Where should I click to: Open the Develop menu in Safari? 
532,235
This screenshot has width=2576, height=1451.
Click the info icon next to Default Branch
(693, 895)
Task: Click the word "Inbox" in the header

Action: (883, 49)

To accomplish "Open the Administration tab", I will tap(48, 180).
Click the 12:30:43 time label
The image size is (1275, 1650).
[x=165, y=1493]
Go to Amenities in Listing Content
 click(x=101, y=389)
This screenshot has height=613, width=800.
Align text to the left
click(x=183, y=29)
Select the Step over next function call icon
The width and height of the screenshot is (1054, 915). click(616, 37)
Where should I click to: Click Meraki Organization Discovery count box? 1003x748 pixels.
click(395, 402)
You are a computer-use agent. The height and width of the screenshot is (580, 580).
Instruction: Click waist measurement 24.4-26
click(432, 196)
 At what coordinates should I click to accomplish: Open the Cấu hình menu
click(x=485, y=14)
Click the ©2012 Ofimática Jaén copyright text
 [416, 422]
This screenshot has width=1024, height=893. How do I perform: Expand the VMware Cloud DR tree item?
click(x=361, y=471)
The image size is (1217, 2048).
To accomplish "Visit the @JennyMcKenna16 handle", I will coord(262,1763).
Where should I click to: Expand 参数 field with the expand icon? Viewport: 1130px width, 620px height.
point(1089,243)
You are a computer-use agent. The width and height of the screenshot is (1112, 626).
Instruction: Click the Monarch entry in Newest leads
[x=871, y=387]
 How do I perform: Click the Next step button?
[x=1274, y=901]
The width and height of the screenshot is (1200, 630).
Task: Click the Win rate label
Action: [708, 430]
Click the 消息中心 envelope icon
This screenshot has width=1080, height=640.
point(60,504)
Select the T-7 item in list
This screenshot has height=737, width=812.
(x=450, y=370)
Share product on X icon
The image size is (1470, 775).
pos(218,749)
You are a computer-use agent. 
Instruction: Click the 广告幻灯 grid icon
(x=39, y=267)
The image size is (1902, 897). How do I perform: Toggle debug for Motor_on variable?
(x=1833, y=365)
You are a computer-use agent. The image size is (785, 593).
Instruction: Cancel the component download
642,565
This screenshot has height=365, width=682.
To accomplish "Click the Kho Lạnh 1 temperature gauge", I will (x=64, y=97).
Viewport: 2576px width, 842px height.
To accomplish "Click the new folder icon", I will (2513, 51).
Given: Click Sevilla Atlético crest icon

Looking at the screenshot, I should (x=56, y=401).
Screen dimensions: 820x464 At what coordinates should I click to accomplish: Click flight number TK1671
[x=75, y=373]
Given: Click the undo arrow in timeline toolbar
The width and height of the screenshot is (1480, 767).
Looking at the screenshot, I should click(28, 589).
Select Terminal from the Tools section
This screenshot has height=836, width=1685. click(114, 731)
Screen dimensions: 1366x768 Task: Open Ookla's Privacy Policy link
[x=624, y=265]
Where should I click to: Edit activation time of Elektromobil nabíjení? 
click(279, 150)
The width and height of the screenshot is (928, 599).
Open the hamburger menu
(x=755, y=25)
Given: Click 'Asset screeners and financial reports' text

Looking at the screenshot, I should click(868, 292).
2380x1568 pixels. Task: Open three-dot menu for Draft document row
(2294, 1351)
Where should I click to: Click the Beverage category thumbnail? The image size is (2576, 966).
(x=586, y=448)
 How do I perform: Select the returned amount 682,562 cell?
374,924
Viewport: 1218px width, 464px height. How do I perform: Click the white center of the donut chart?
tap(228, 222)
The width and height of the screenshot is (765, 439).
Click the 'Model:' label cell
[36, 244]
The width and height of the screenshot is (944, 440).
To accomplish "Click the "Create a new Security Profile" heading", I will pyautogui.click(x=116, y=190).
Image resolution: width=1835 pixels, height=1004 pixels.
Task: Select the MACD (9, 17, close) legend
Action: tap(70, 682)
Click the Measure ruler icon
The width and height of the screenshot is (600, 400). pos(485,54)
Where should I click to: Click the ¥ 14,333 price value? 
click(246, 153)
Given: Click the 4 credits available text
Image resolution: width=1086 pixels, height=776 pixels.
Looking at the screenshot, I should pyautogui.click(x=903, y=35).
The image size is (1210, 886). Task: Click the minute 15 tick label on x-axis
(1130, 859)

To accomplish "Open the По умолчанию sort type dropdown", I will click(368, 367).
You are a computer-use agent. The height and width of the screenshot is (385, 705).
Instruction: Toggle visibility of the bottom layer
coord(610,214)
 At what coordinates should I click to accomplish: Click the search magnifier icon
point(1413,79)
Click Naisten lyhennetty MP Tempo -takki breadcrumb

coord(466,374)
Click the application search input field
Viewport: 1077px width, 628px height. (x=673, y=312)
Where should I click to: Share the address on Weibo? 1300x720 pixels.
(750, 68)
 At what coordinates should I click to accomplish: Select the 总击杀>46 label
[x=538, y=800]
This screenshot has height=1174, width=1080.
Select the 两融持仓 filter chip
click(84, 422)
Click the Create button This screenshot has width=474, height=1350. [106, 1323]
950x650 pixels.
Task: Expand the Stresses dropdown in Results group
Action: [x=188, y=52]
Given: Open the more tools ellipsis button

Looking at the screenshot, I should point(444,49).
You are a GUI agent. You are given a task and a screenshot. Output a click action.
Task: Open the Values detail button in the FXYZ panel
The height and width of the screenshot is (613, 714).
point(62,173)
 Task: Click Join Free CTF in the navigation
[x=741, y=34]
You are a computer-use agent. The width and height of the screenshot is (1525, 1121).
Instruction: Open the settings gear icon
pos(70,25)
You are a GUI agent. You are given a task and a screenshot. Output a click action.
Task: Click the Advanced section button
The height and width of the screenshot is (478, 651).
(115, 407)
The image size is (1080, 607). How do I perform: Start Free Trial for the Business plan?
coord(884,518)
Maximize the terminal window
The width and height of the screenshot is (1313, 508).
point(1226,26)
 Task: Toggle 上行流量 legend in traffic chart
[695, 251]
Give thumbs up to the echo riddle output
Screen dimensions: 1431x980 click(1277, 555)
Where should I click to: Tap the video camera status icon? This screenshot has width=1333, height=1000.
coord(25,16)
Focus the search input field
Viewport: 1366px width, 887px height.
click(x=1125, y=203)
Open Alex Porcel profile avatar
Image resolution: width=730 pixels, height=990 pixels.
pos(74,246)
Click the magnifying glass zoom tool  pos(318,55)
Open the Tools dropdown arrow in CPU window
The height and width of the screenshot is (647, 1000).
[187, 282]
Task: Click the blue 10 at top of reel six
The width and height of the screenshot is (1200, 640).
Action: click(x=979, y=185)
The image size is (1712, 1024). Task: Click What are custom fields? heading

• _Required work_
All lines that contain the word "computer" should be copied from the listing.

• _Output of the exercise_
You are a computer-use agent. The height and width of the screenshot is (580, 580).
You are a computer-use agent. The width and height of the screenshot is (1112, 626).
You are a computer-use agent. 
You are a computer-use agent. The image size is (785, 593).
You are a computer-use agent. The height and width of the screenshot is (385, 705).
You are a computer-use agent. The width and height of the screenshot is (1525, 1121).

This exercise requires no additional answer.